Friday, May 25, 2018

THE AMALGAMATION POLKA by Stephen Wright

Finished Tu 5/22/18

I ordered this one from Amazon after reading, GOING NATIVE, a trade paperback in my collection. I also got 'M 31' by Stephen Wright- that one is about a cult of UFO enthusiasts, and I can't wait to read it.

Wright's writing style is long, long paragraphs with one over-the-top description after another. It's an acquired taste (and I usually don't like 'dense' writing), but Wright makes it work.

This is the story of Liberty Fish who lives in upper New York state at the time of the American Civil War. Roxanna and Thatcher are his parents and Aunt Aroline lives there, and Uncle Potter is a frequent guest.

The chapter where Uncle Potter travels to the Kansas/ Missouri border to fight on the side of the Abolutionists- graphic violence!

The first chapter got me hooked immediately. It paints the picture of a group of bearded men dancing in the rain wearing dresses. They are in front of a house that they are ransacking. A young black woman runs from the house and the group of men rape her. It's less than a half dozen pages, but leaves a hell of an impression.

The Fish house near Albany and Saratoga, NY. is the last stop on the Underground Railroad. Liberty is used to people appearing and disappearing at random times as a young boy. There are lots of hidden staircases and secret passages, and the appearances are almost hallucinatory, but Liberty just accepts it.

Roxanna grew up on a large plantation in North Carolina, but left because of her hatred for slavery. A lot of the action takes place in the South.

Liberty joins the Army of The North, but after taking part in several battles, he walks away from the war to visit his mother's home in North Carolina.

Just like GOING NATIVE, each chapter can almost be read as a distinct and separate short story.

I loved a section about a trip that Liberty and Thatcher take on the Erie Canal. As they head west, they witness a primitive dentist pulling a man's tooth. This is treated as a spectacle or show.

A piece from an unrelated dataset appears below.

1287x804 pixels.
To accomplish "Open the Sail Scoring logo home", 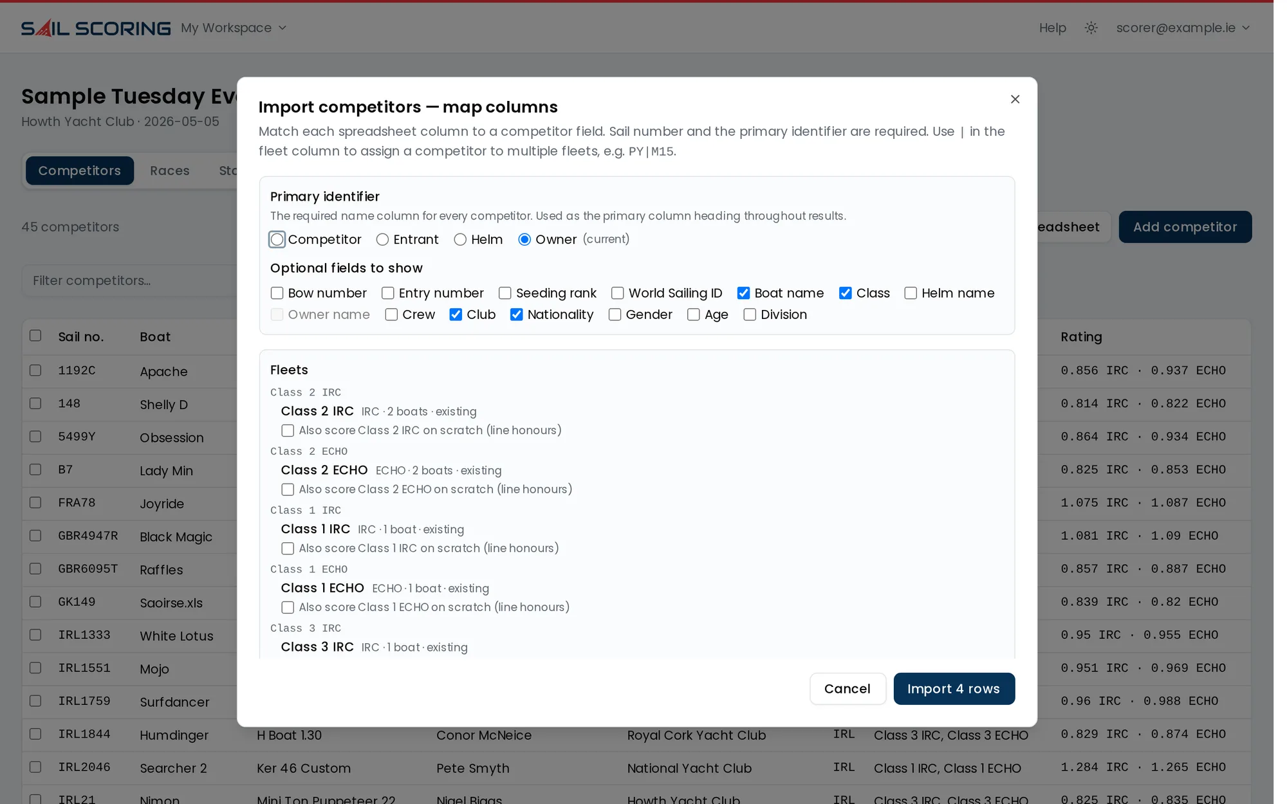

There is quite a lot of racism on the Union side. The south was not the seat of all racial hatred- it existed almost just as much in the north. Many felt that if you are truly free, you can hate who you want with the blessing of the federal government. Trump's 'Deplorables' have no trouble with this point of view today.

Last lines of the book-

"The he remembered. It's America, he thought, and you, whoever you are, will be all right. It's America, and everything was going to be fine. "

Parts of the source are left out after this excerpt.